Hannoverscher Bahnhof/Lohseplatz
Während das KZ Neuengamme für die Verfolgung und Vernichtung vor allem nichtjüdischer Menschen aus ganz Europa steht, handelt es sich beim ehemaligen Hannoverschen Bahnhof am Lohseplatz um eine Stätte, die an die Verfolgung und Deportation der damals hier als Nachbarn lebenden Hamburger Juden, Roma und Sinti erinnert. Bislang wird das Deportationsgeschehen in keiner Hamburger Gedenkstätte und in keinem Museum schwerpunktmäßig behandelt. Lediglich einige wenige Tafeln in der Gedenk- und Bildungsstätte Israelitische Töchterschule, in der Gedenkstätte Plattenhaus Poppenbüttel und in der Jüdischen Abteilung des Museums für Hamburgische Geschichte widmen sich bislang diesem Thema.
In den Jahren 1940 bis 1945 wurden 20 Züge vom Hannoverschen Bahnhof aus wohl in drei Fällen auch vom nahegelegenen Fruchtschuppen C mit 1.264 Sinti und Roma und 6.428 Juden in den Tod geschickt. Der Ort war danach jahrzehntelang aus dem Stadtgedächtnis wie ausgelöscht. Bürgerschaft und Senat haben sich dafür ausgesprochen, die wenigen Spuren und Überreste auf dem früheren Bahnhofsgelände, das Teil des in der östlichen HafenCity geplanten Parks („Lohsepark") ist, zu erhalten und dort einen Gedenkort einzurichten (Drucksache 18/7680).
Vor fünf Jahren begann ein intensiver, öffentlich geführter Beratungsprozess. Seine Meilensteine waren die Anfertigung von historischen Expertisen und von baugeschichtlichen Gutachten, im Februar 2005 eine erste Kennzeichnung im Rahmen des Tafelprogramms „Stätten der Verfolgung und des Widerstandes 1933-1945", die Gestaltung einer kleinen Grünfläche mit Informationstafel im Mai 2007, die Durchführung eines prominent besetzten Fachkolloquiums im Juni 2007, die kurz darauf erfolgte Unterschutzstellung der noch verbliebenen Reste des ehemaligen Bahnsteigs 2 und der Gleistrassen, die Einsetzung einer Steuerungsgruppe zur Erarbeitung eines Entwicklungskonzepts, das im Juli 2008 vorlag, dessen Diskussion in verschiedenen Gremien und in einem Werkstattgespräch im Oktober 2008 und schließlich im Juni 2009 die Auslobung eines freiraumplanerischen Ideen- und Realisierungswettbewerbs zum Lohsepark durch die HafenCity Hamburg GmbH, der im Ideenteil Vorschläge für einen Gedenkort fordert und an dem sich 30 renommierte Landschaftsarchitektenbüros, zum Teil in Arbeitsgemeinschaften mit Künstlern, beteiligen.
In den Beratungsprozess waren stets auch die Jüdische Gemeinde, die Rom und Cinti Union und das AuschwitzKomitee einbezogen.
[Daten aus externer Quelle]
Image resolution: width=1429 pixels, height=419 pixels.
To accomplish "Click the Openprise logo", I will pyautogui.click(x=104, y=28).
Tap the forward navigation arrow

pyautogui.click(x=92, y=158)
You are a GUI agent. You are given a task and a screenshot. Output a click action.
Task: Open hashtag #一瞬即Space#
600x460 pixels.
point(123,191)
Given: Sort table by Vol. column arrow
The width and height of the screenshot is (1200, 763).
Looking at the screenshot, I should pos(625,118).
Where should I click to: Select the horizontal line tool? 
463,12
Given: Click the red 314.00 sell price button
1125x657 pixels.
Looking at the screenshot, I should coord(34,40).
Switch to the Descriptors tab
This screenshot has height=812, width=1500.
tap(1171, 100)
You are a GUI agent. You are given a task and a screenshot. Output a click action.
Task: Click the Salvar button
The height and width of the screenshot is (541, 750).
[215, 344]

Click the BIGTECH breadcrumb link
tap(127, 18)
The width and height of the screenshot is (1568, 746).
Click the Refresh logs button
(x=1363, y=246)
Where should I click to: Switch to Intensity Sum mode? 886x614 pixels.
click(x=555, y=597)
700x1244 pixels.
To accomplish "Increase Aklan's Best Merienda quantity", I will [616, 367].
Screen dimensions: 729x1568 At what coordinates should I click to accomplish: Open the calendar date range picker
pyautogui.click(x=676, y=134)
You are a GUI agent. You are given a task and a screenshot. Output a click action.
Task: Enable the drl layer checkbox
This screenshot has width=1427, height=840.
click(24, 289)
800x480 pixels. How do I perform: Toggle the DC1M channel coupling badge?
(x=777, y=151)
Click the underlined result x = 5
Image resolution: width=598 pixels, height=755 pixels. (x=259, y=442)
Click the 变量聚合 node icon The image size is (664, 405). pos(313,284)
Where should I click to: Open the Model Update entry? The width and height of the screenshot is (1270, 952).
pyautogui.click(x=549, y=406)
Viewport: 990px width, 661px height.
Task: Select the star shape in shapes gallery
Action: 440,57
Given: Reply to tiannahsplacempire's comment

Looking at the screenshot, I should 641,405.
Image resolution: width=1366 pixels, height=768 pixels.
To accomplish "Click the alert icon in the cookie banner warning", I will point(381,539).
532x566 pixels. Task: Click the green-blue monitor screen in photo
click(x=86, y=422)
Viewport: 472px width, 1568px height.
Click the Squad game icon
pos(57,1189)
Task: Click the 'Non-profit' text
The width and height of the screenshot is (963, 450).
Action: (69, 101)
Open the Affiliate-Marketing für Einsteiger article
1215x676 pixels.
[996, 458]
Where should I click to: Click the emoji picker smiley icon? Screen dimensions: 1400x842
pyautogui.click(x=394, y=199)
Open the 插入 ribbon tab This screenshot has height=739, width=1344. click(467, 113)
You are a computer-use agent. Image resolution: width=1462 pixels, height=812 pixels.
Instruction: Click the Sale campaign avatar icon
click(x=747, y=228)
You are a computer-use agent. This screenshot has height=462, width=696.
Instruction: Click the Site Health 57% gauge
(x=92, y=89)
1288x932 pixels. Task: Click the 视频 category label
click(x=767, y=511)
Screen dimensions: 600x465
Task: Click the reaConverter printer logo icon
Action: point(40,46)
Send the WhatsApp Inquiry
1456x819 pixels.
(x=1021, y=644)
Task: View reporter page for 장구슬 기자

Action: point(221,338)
Sie sind auch beteiligt in der Expertengruppe, in der sich seit 2004 regelmäßig Vertreter parlamentarischer Gremien, der Behörden, Museen, der KZGedenkstätte Neuengamme und der HafenCity Hamburg GmbH treffen, sowie in der Jury des freiraumplanerischen Wettbewerbs zum Lohsepark.
Die Rom und Cinti Union ist auch in die Überlegungen einbezogen.